### Text section:
▬▬▬▬▬▬

# Train a Simplified LeNet5 Model to classify mnist data

LeNet5 is a well know model which was introduced in paper "Gradient-based learning applied to document recognition" by LeCun in 1998. In the paper it is used to classify the MNIST handscripts numbers. Here we will train a simplified LeNet5 model to classify CIFAR-10 data.


## Section 1 Define Super Training Parameters

- epoch: define the iteration of the train
- batch_size: define the train batch size. It depends on how large the memory is. CIFAR-10 is a very small images. 200 - 500 should be good. 
- test_size: define the test batch size.  
- learn rate (lr): The start learn rate for Agagrad
- keep_prob: the probability of the training parameter
- augument: To have a better training effect, the image augument is always True

In [1]:
import sys
import os
os.environ["CUDA_VISIBLE_DEVICES"]="-1" 
sys.path.append('../common/')
sys.path.append('../cifar10/')

import tensorflow as tf
import numpy as np
from train_log import train_log
from tensorflow.examples.tutorials.mnist import input_data
from lenet5 import LeNet5

FLAGS = tf.flags.FLAGS

try:
    #Super parameter definition
    tf.flags.DEFINE_string('f', '', 'kernel')

▬▬▬▬▬▬

### Given information:
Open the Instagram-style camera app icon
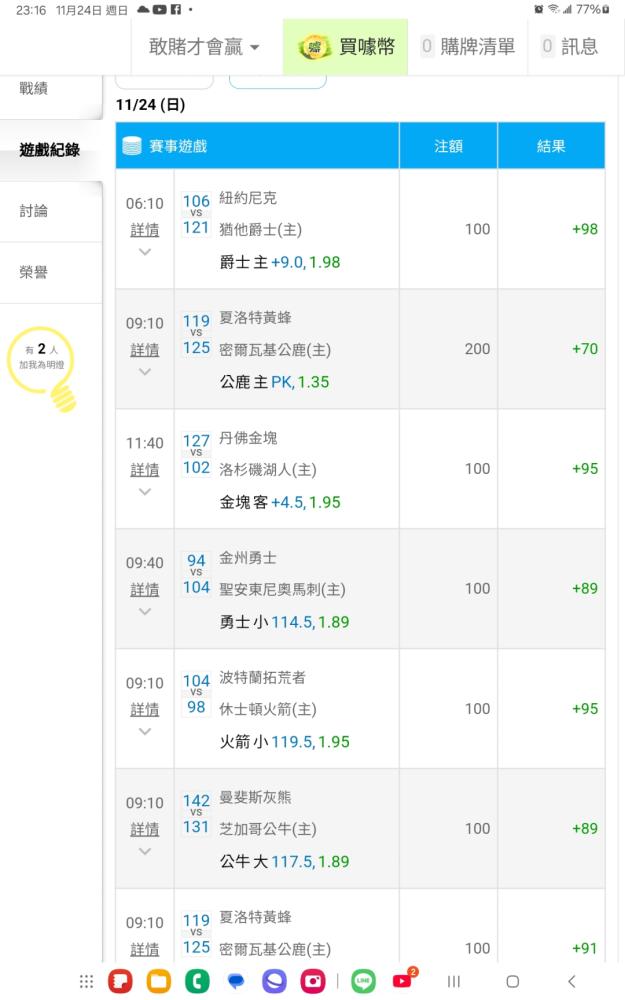Screen dimensions: 625x1000 click(x=313, y=981)
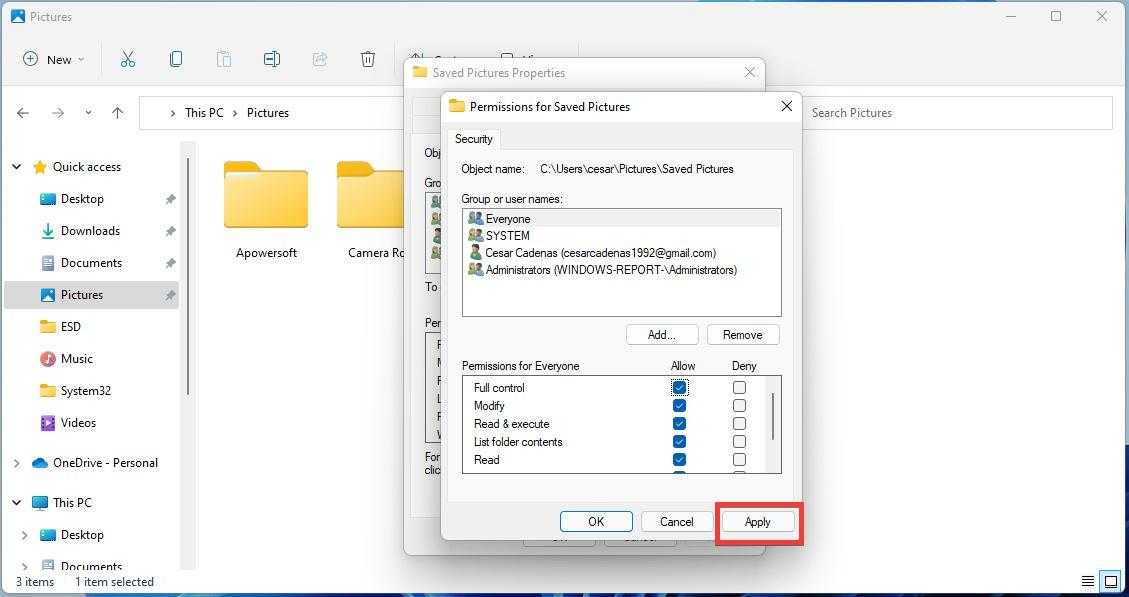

▬▬▬▬▬▬

### Task requirements:
Continue the LeNet5 training tutorial from the point where it stops.

### Output below:
    tf.flags.DEFINE_integer('epoch', 50000, 'epoch')
    tf.flags.DEFINE_integer('batch_size',250, 'batch size')
    tf.flags.DEFINE_integer('test_size', 250, 'test size')
    tf.flags.DEFINE_float('lr', 0.01, 'learning rate')
    tf.flags.DEFINE_float('drop_rate', 0.5, 'drop out rate for drop lay')
    #Other training parameter                        
    tf.flags.DEFINE_float('ckpt_frequency', 125, 'frequency to save checkpoint')
    tf.flags.DEFINE_boolean('restore', False, 'restore from checkpoint and run test')
    print('parameters were defined.')
except:
    print('parameters have been defined.')

CONTINUE = 40000
RUN = 1
print("RUN "+str(RUN)+": " + str(CONTINUE) + "-" + str(FLAGS.epoch))
print("batch size=",FLAGS.batch_size, "learn Rate =",FLAGS.lr, "drop rate=", FLAGS.drop_rate)

parameters were defined.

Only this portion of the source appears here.